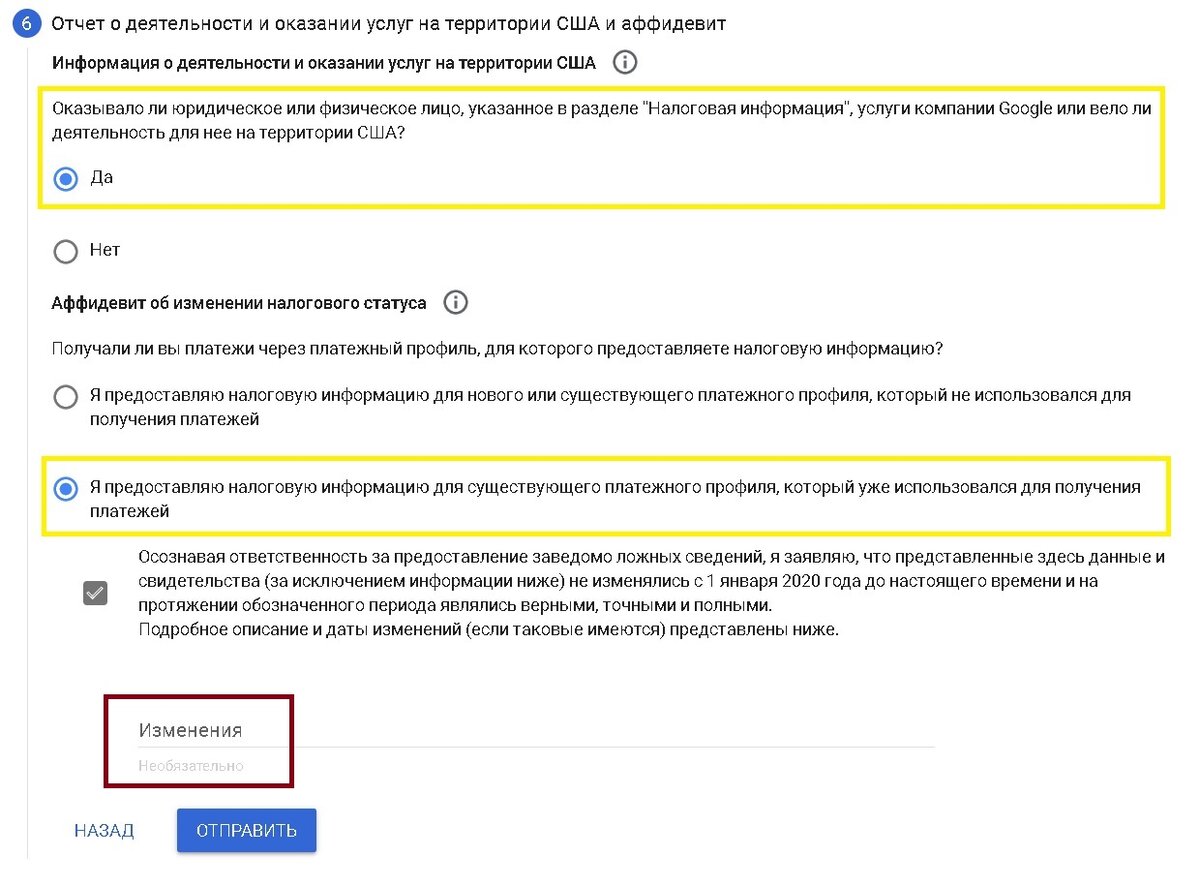View help about 'Информация о деятельности' section
This screenshot has height=887, width=1200.
[x=625, y=62]
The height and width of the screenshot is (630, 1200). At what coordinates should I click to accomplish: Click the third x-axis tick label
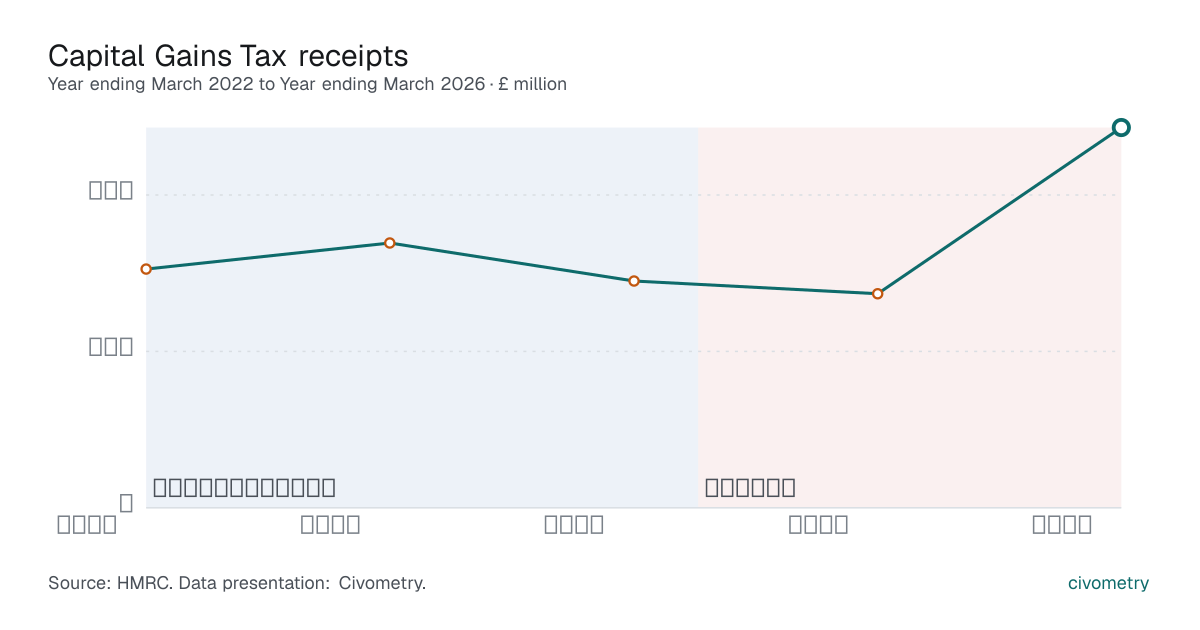click(574, 524)
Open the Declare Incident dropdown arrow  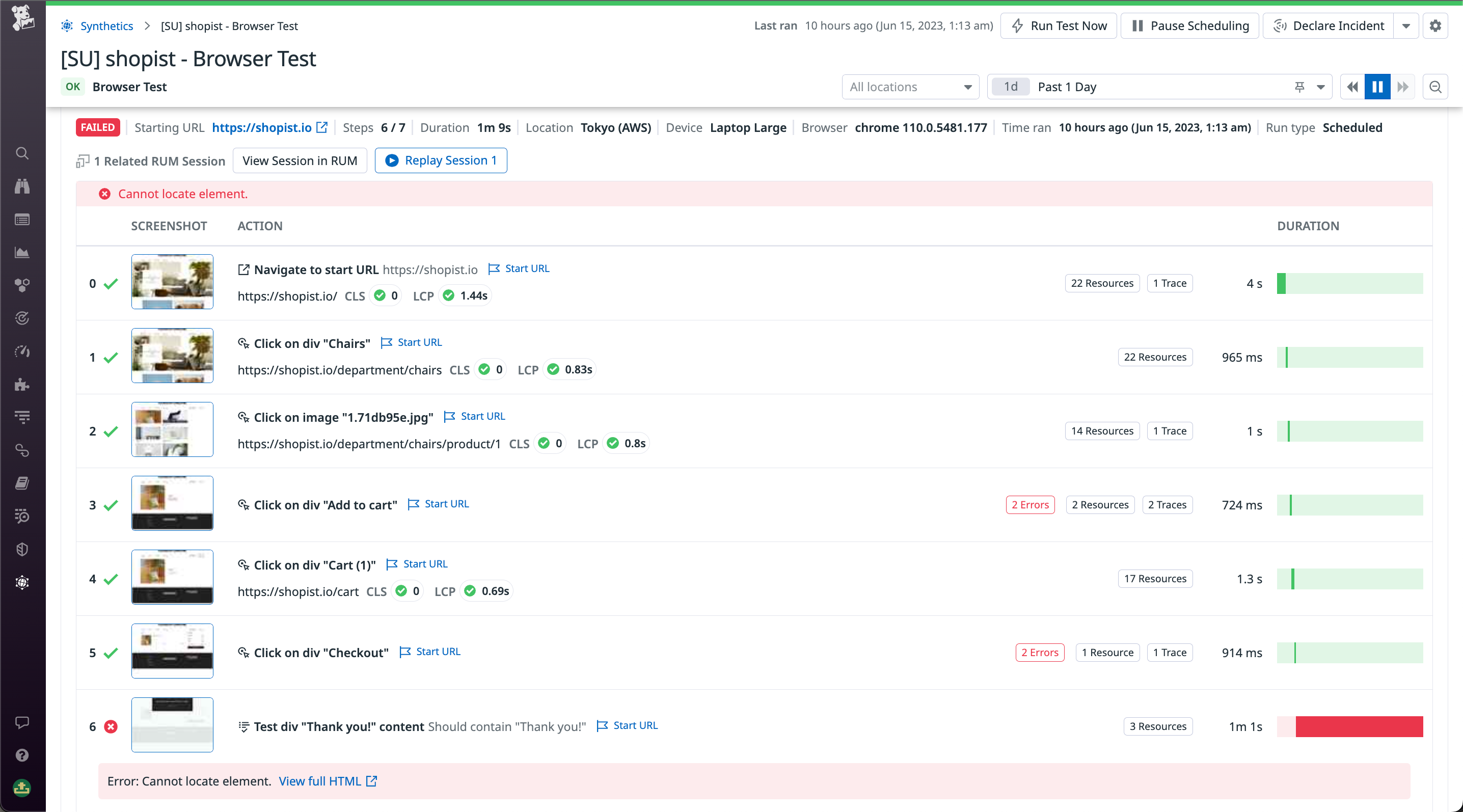point(1407,25)
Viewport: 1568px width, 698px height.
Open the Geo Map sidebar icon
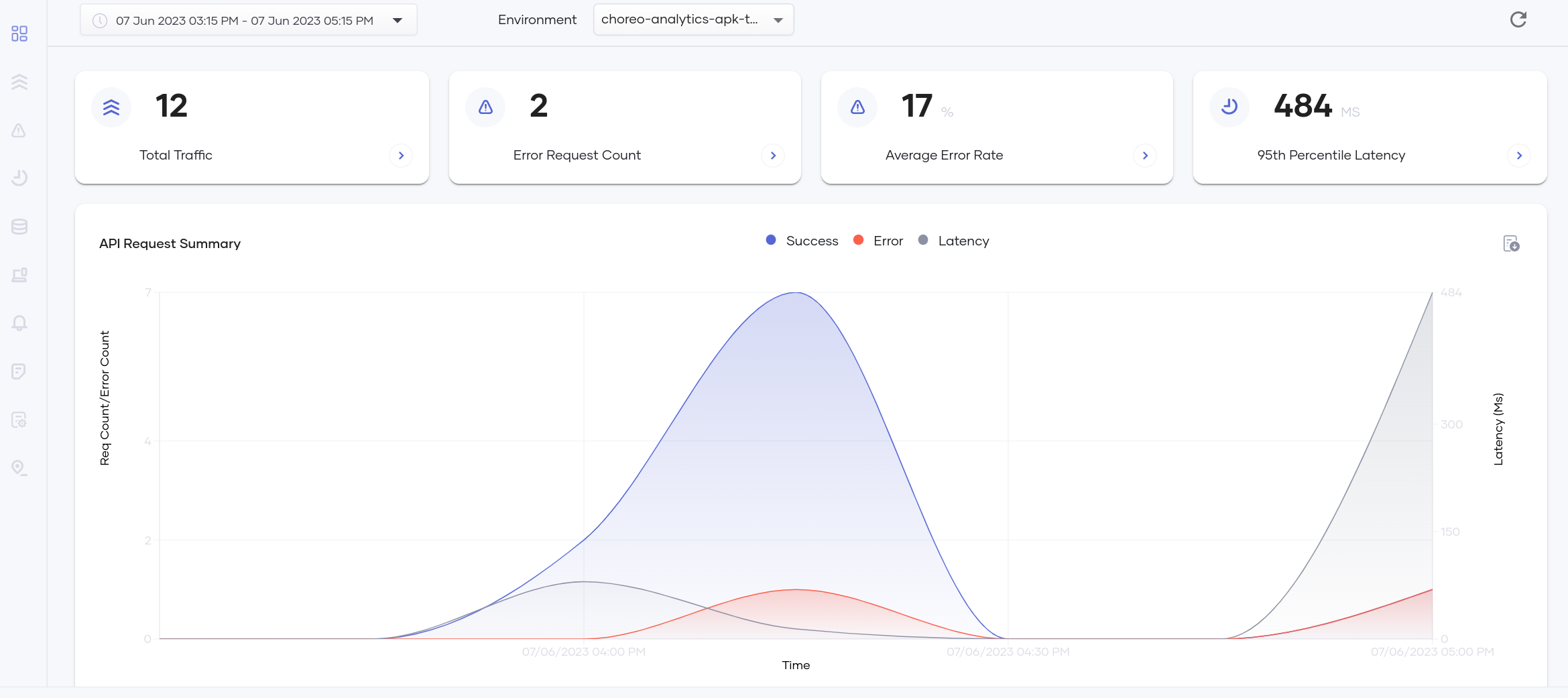tap(19, 468)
---------------
** Описание задачи **
Представьте записи начиная со строки, содержащей «Viewport: 1568px width, 698px height.», и заканчивая концом записей, в виде CSV с двумя столбцами «текст» и «ответ»: по одной строке на запись, каждое значение в отдельном поле в кавычках, переносы строк заменены пробелами. Изображения в результат не включайте.

** Результат **
текст,ответ
"Viewport: 1568px width, 698px height. Open the Geo Map sidebar icon","tap(19, 468)"